Task description> Could you collect every line in the records below that contains the string "Image"?

Entries showing where items appear
-------------------------

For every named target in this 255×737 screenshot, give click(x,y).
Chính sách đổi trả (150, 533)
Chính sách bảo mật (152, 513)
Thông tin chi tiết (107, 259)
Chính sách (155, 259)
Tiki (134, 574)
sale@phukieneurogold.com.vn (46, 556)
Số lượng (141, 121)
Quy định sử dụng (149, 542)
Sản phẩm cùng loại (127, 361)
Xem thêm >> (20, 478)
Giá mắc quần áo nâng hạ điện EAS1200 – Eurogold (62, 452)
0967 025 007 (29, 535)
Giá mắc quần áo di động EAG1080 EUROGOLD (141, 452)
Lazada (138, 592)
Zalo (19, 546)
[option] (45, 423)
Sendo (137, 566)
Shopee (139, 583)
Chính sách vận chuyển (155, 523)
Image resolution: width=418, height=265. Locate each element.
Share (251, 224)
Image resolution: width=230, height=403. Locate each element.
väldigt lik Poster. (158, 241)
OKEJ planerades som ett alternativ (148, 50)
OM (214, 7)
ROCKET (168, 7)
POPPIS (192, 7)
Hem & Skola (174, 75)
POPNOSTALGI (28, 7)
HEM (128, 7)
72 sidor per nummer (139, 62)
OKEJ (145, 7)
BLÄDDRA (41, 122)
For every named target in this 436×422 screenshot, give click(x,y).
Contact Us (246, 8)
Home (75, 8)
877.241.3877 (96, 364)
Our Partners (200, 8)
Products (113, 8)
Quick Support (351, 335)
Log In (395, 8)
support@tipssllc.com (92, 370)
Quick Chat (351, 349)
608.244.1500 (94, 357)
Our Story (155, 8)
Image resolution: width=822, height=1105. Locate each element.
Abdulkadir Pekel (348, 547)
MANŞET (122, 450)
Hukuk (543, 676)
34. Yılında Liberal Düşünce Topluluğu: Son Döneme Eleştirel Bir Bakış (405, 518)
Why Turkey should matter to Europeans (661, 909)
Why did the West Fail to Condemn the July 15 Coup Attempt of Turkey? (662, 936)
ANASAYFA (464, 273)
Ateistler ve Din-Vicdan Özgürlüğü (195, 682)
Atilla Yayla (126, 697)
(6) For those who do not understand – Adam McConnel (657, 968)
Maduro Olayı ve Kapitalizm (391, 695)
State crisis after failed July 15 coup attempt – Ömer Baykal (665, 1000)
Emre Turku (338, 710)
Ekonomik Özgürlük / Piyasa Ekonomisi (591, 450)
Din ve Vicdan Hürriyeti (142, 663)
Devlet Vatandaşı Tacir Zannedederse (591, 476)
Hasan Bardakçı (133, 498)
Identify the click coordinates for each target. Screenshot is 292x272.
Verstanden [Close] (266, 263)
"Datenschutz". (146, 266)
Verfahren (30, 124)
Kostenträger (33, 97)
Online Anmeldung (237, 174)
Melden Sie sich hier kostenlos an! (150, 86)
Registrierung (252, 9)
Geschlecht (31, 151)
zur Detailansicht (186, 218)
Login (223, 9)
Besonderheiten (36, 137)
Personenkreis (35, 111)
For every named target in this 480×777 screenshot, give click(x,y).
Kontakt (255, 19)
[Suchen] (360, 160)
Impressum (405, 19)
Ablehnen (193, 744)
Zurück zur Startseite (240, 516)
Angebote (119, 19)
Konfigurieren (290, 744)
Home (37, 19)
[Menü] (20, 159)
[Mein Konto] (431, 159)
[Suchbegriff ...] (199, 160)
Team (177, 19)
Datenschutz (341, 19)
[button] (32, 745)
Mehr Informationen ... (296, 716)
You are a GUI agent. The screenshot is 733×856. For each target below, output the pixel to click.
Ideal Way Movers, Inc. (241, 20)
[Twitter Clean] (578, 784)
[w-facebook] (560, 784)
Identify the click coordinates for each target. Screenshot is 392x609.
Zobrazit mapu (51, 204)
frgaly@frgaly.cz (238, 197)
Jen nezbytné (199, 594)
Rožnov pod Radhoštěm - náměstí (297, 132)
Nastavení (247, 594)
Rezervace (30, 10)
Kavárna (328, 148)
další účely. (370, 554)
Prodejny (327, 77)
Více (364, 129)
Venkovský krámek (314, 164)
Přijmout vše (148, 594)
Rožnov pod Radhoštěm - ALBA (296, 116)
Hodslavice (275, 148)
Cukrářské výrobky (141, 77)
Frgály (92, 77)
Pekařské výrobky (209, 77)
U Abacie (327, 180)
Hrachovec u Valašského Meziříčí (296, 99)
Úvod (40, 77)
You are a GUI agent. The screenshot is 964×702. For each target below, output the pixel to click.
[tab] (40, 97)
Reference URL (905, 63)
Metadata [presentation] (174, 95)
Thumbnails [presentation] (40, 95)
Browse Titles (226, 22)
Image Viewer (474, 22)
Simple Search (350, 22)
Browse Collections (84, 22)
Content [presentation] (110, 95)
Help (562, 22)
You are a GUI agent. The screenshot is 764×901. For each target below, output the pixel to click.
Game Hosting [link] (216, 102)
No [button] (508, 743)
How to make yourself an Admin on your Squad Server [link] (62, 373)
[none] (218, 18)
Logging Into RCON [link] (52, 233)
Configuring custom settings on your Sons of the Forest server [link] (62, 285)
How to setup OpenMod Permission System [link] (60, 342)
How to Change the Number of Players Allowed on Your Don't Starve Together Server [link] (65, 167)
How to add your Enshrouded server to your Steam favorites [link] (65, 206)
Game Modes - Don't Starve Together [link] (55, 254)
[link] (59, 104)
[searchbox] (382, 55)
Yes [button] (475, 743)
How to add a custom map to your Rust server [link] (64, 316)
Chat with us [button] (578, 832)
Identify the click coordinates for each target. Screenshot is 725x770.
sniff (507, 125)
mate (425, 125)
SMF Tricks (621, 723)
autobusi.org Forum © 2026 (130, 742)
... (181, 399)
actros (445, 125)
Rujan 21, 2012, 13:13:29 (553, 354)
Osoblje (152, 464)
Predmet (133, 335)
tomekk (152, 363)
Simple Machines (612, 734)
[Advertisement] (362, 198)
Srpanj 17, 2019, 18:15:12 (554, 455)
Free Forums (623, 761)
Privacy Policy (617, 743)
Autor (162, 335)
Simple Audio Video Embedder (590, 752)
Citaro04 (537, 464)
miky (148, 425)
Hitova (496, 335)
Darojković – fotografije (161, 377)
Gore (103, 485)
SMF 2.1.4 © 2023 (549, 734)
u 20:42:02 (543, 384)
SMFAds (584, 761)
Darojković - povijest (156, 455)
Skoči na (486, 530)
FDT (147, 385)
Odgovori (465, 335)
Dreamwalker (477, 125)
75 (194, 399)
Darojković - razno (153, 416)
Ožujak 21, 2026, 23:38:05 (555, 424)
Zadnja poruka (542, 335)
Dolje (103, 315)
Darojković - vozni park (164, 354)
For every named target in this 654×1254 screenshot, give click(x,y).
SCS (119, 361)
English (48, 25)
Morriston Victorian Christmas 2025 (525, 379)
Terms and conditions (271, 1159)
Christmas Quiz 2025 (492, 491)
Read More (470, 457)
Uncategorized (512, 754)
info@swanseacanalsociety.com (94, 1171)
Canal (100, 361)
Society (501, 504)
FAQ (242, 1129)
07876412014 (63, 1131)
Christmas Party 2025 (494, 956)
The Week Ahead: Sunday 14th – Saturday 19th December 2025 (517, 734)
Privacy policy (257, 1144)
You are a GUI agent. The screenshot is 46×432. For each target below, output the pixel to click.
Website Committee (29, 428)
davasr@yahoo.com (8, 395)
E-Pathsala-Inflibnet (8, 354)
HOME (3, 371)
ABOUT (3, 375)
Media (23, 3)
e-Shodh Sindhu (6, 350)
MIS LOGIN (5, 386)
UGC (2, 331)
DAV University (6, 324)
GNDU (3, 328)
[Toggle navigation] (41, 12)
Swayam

-------------------------

Problem solution>
Image resolution: width=418, height=265. Locate each element.
Image resolution: width=230, height=403. Locate each element.
Image resolution: width=822, height=1105. Locate each element.
Image Viewer (474, 22)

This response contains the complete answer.